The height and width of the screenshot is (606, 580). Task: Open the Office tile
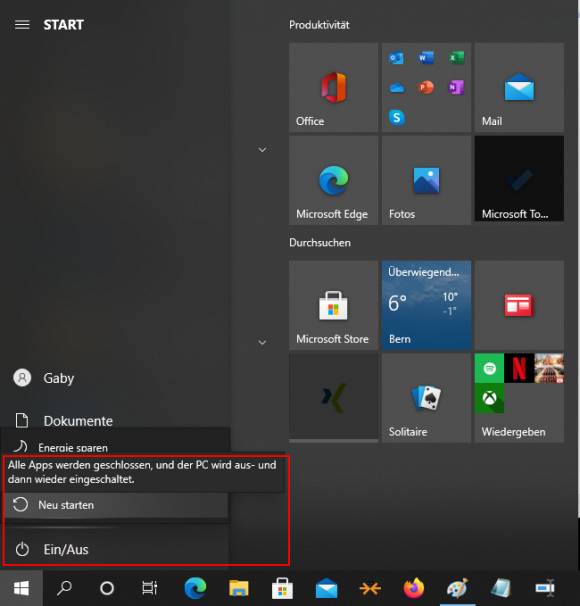pos(333,87)
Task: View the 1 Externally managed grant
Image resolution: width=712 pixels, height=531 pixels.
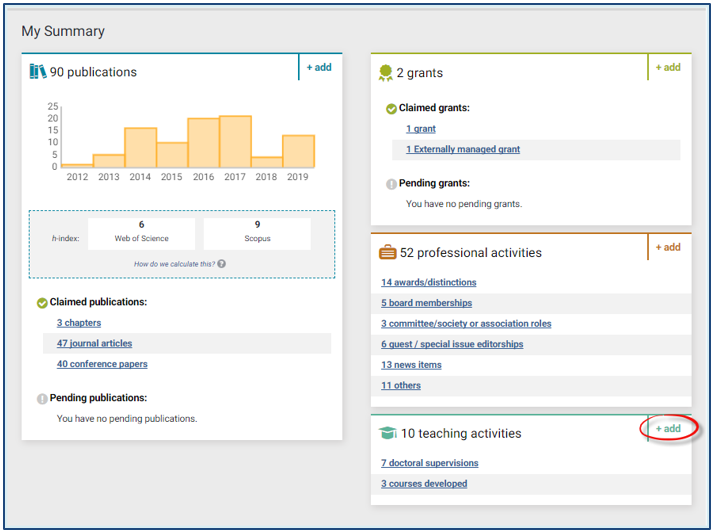Action: coord(463,149)
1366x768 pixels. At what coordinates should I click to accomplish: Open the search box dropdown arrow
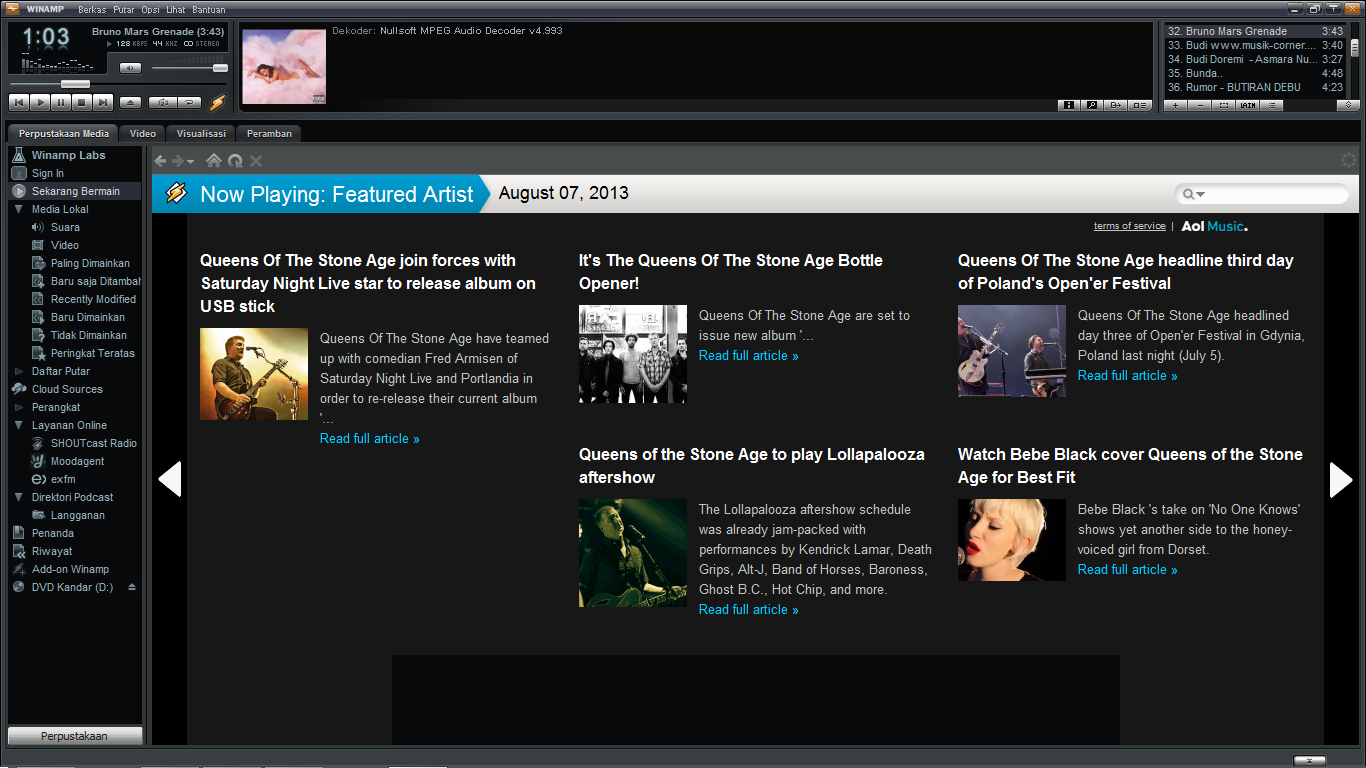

^^^^^^^^^^^^^^^^

Count how many lines of the material above contain the word "pixels". Give only the number.

2